One of the best things you can do is help your clients describe the landscape of their dreams.

With all this in mind, let’s review five of the most common landscape design mistakes, along with the best way to address them with hard to please clients.

1. Planting too close to your home

This is a beginner mistake that many homeowners don’t understand. They like the idea of putting bushes, trees and other design elements up against their home.

From their point of view, this is aesthetically pleasing and exactly what they want from a privacy perspective. However, you must explain the pitfalls of this approach.

For example, if a tree falls, it could damage the home’s siding, windows and roof. Not to mention the fact that it could fall on a powerline, thus resulting in an electrical hazard or fire.

2. Lack of irrigation

Regardless of your region, you know one thing to be true: most types of landscaping require water to survive. Yes, it’s an added expense—both upfront and for regular maintenance—but it’s critical to the long-term health of your client’s shrubs, trees, flowers and more.

Explain this by showing your client how much water each species needs to survive. From there, talk to them about how much time they’ll save through the installation of an irrigation system. Once your client realizes that they’ll be doing a lot of watering, they’ll come to realize that you’re just looking out for their best interests.

3. More is not always better

Some homeowners go overboard with their landscaping. They think that more is better, either because of how it looks or the privacy it provides (or both).
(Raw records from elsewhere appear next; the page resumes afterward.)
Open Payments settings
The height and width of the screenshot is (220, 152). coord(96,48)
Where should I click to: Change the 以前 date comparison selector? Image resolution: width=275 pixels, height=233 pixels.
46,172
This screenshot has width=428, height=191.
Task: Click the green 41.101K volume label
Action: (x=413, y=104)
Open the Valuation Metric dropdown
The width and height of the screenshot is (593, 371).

Nothing could be further from the truth when it comes to landscape design. Less is often more, and that’s what you have to get across to your client.

For example, if a space is only big enough for one tree, there’s no point in planting two. It may look okay at first, but as the trees grow, it’ll become an eyesore. Furthermore, it can also cause damage, as noted above.
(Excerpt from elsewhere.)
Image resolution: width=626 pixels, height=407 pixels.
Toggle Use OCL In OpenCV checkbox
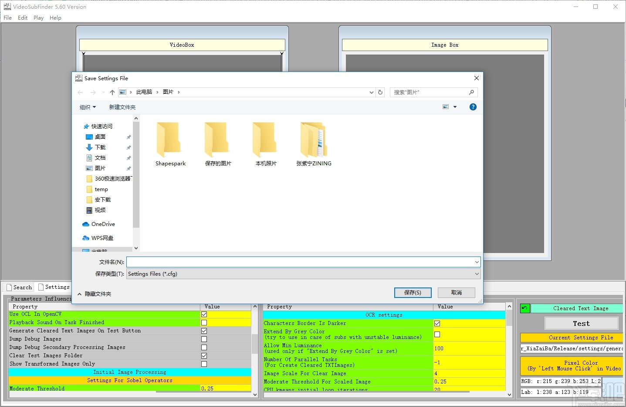coord(204,315)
Give your clients several options in regard to the number of shrubs, trees and flowers you can plant. This will help them visualize the result. 

4. Neglecting the front or backyard

It’s common to come across clients who don’t want to take on a landscaping project for their entire yard. Instead, they focus on either the front or back.

When budget is a concern, look for ways to stay on track while still giving attention to the entire yard. Talk to your client about how focusing only on one section of landscaping can hinder curb appeal.

Even when the budget is tight, there are ways to enhance visual appeal. Some ideas include the use of flowers, landscape rocks and decorative grass.

5. Neglecting smart home technology

Smart home technology is more popular today than ever before, and that holds true when it comes to the yard and garden. Some homeowners simply don’t want to get involved with smart home technology. While you have to respect their wishes, don’t hesitate to give them a quick overview of what they’re missing out on.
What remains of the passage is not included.